● TASK BRIEF
Without pictures, return the lines from the one containing "The width and height of the screenshot is (588, 392)." through the last line of the data below, exactly.

- - - - - - -

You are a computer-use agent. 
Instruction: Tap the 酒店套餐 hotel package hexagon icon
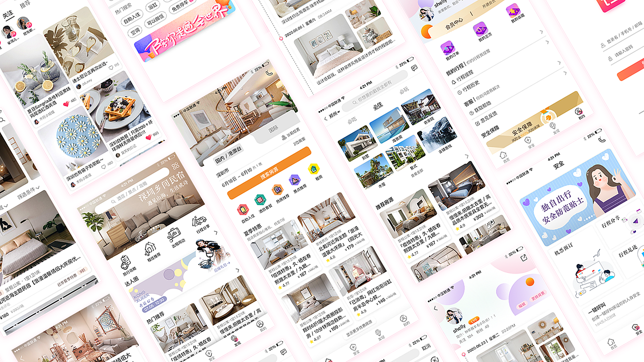(260, 200)
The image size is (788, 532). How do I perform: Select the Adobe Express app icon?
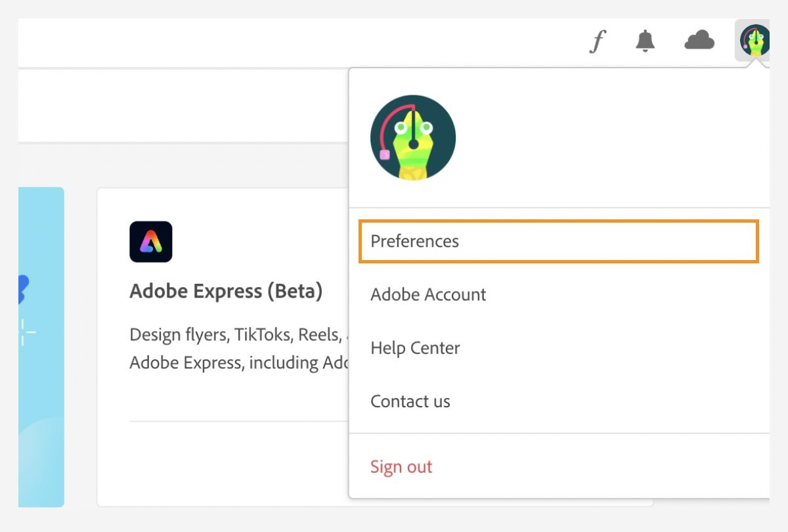(151, 241)
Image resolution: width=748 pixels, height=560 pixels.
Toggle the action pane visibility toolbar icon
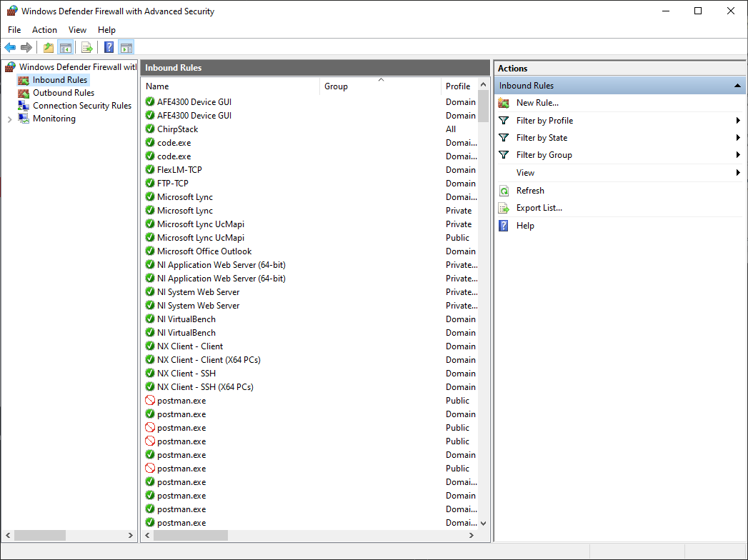[126, 47]
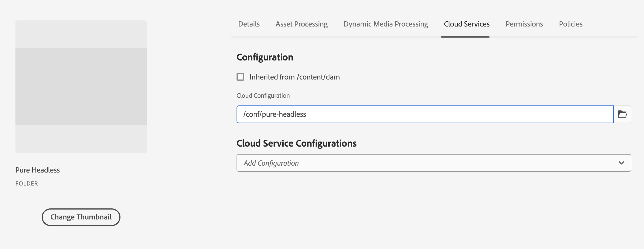
Task: Click the FOLDER type label
Action: click(26, 184)
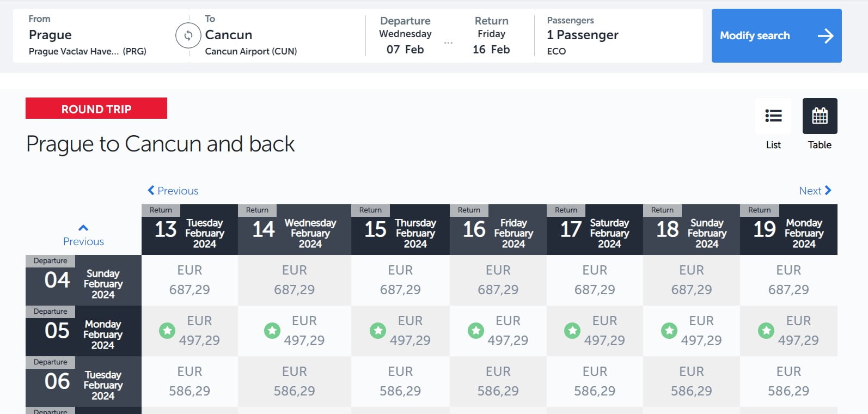
Task: Open the Passengers selector
Action: (x=583, y=35)
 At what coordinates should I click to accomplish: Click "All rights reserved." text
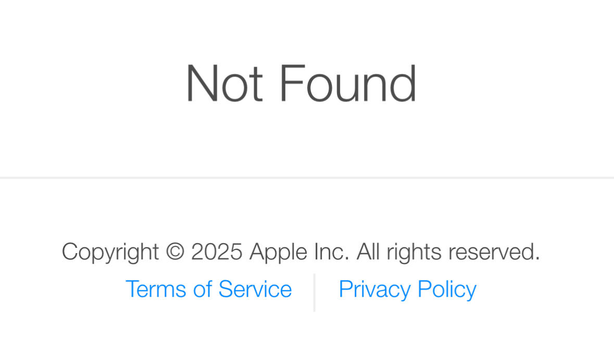pyautogui.click(x=448, y=252)
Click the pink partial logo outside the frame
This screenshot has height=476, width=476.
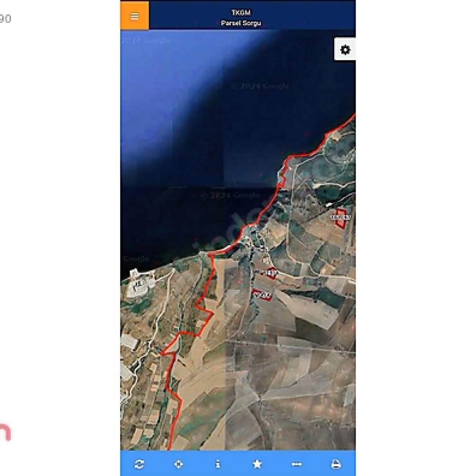5,432
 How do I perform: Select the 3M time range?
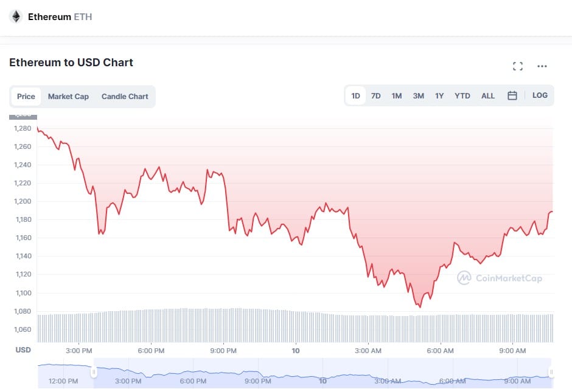419,95
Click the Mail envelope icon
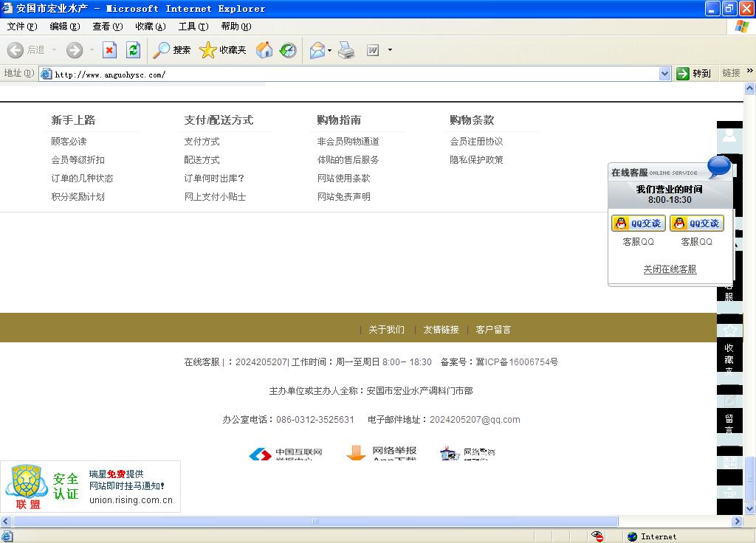 [317, 50]
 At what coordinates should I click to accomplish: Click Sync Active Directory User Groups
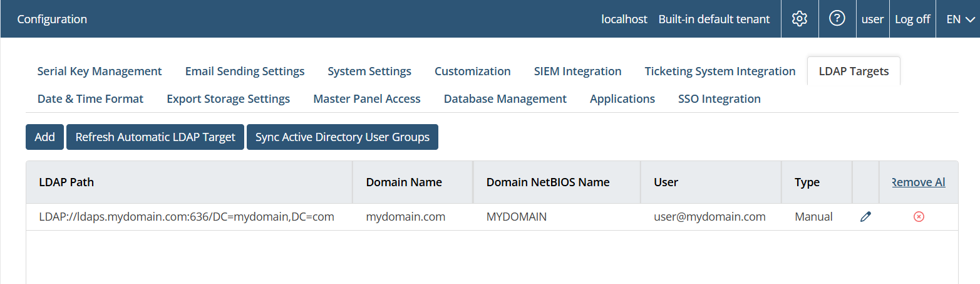[x=342, y=137]
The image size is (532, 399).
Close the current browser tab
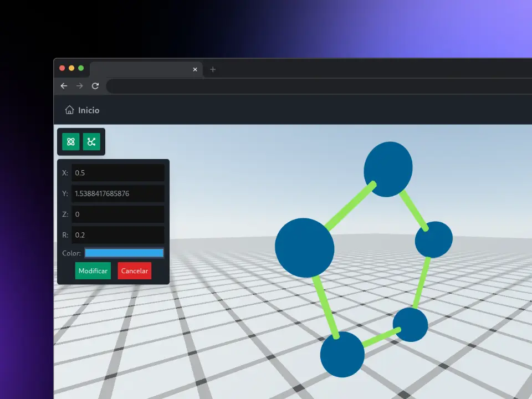[195, 69]
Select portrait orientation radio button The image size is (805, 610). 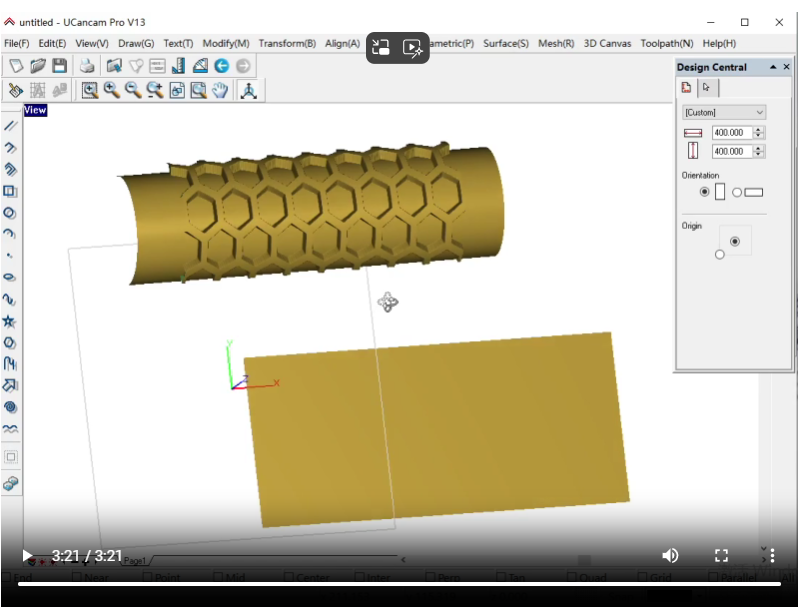(705, 192)
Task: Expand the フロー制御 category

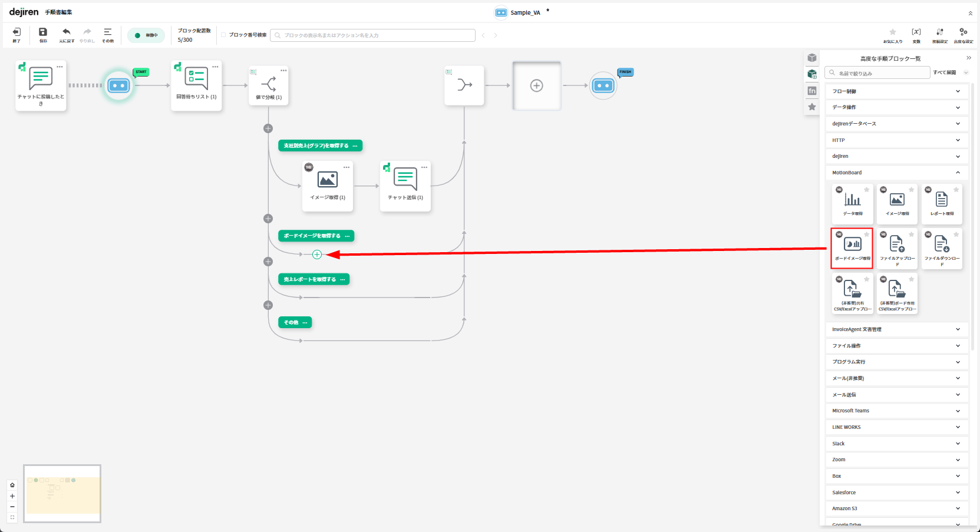Action: [x=895, y=91]
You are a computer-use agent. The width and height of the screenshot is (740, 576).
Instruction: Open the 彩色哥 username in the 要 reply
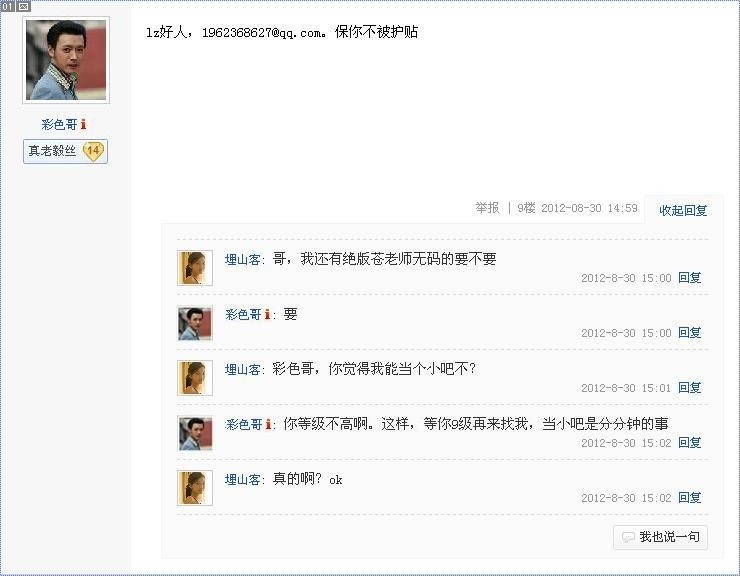coord(243,314)
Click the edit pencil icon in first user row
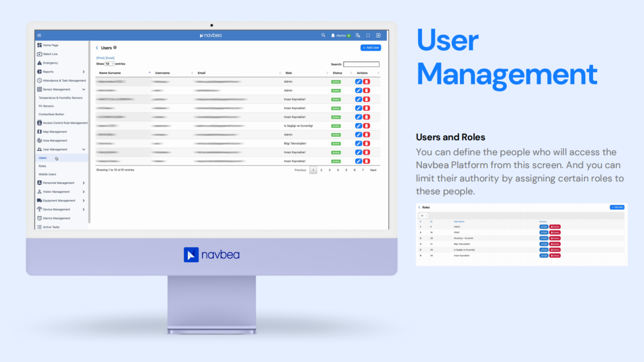This screenshot has height=362, width=644. 359,82
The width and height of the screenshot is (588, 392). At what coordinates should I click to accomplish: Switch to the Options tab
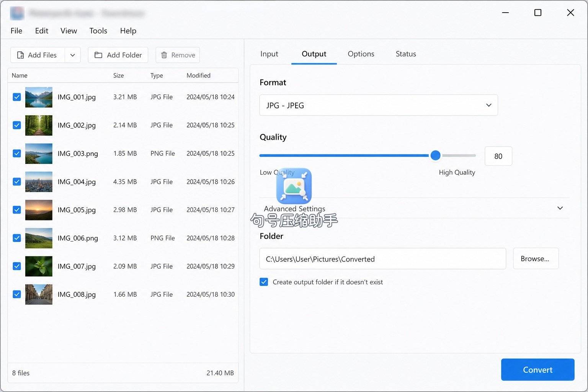pyautogui.click(x=361, y=54)
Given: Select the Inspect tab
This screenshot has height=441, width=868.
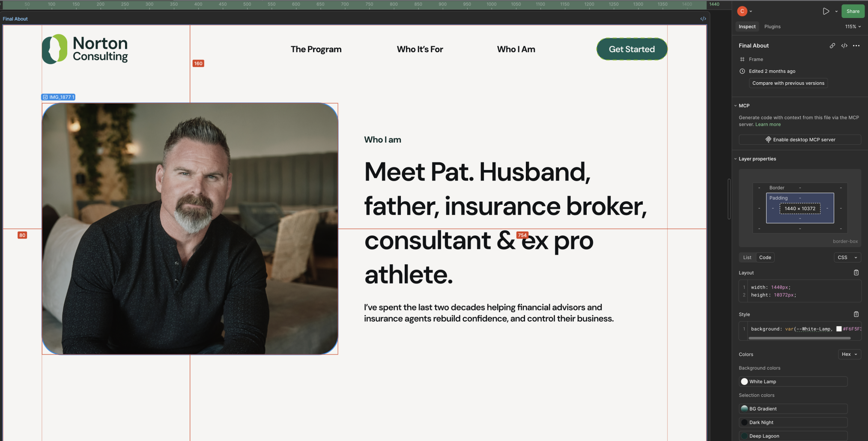Looking at the screenshot, I should click(747, 27).
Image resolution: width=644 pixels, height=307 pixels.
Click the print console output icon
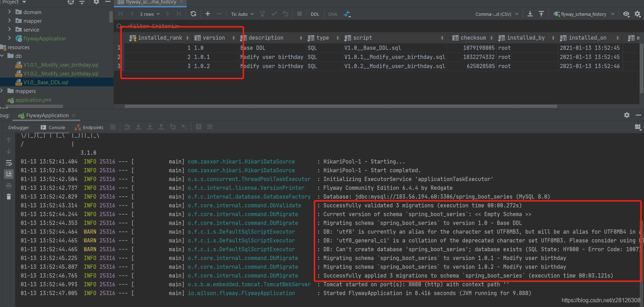tap(9, 186)
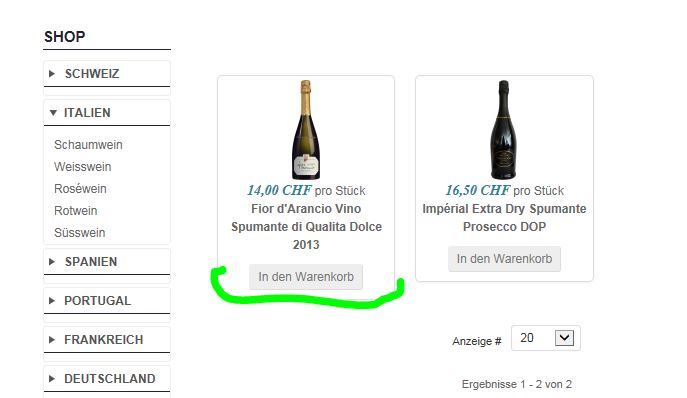Click the Impérial Prosecco bottle image
The image size is (687, 398).
pyautogui.click(x=503, y=130)
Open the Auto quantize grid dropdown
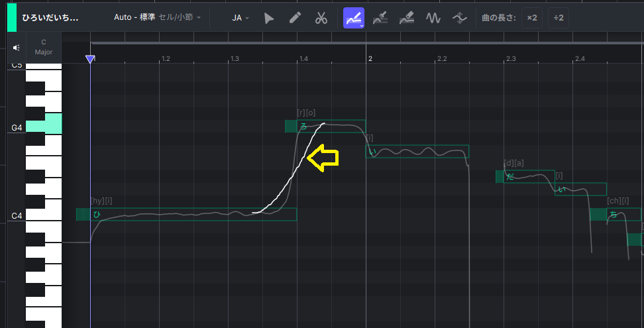Viewport: 644px width, 328px height. pyautogui.click(x=158, y=18)
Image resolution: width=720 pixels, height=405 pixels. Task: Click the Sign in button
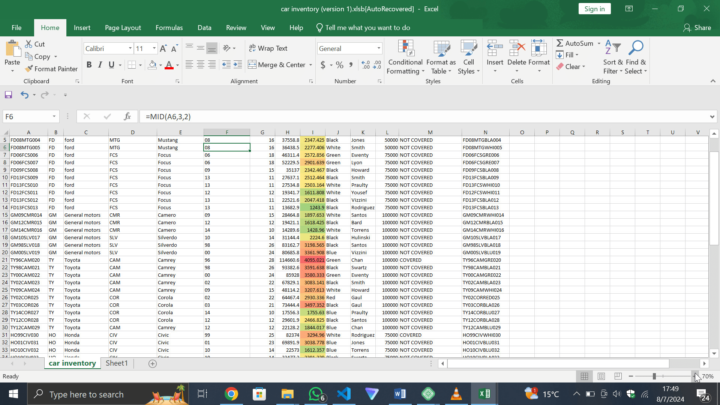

- - - - - - -

● ANSWER SPACE
The width and height of the screenshot is (588, 392). At what coordinates should I click to accomplish: Switch to the Options tab
pyautogui.click(x=361, y=54)
Given: Select the Inspect tab
This screenshot has height=441, width=868.
Looking at the screenshot, I should click(747, 27).
Image resolution: width=644 pixels, height=307 pixels.
Click the print console output icon
tap(9, 186)
Click the Impérial Prosecco bottle image
The image size is (687, 398).
pyautogui.click(x=503, y=130)
Open the Auto quantize grid dropdown
Viewport: 644px width, 328px height. pyautogui.click(x=158, y=18)
Image resolution: width=720 pixels, height=405 pixels. Task: Click the Sign in button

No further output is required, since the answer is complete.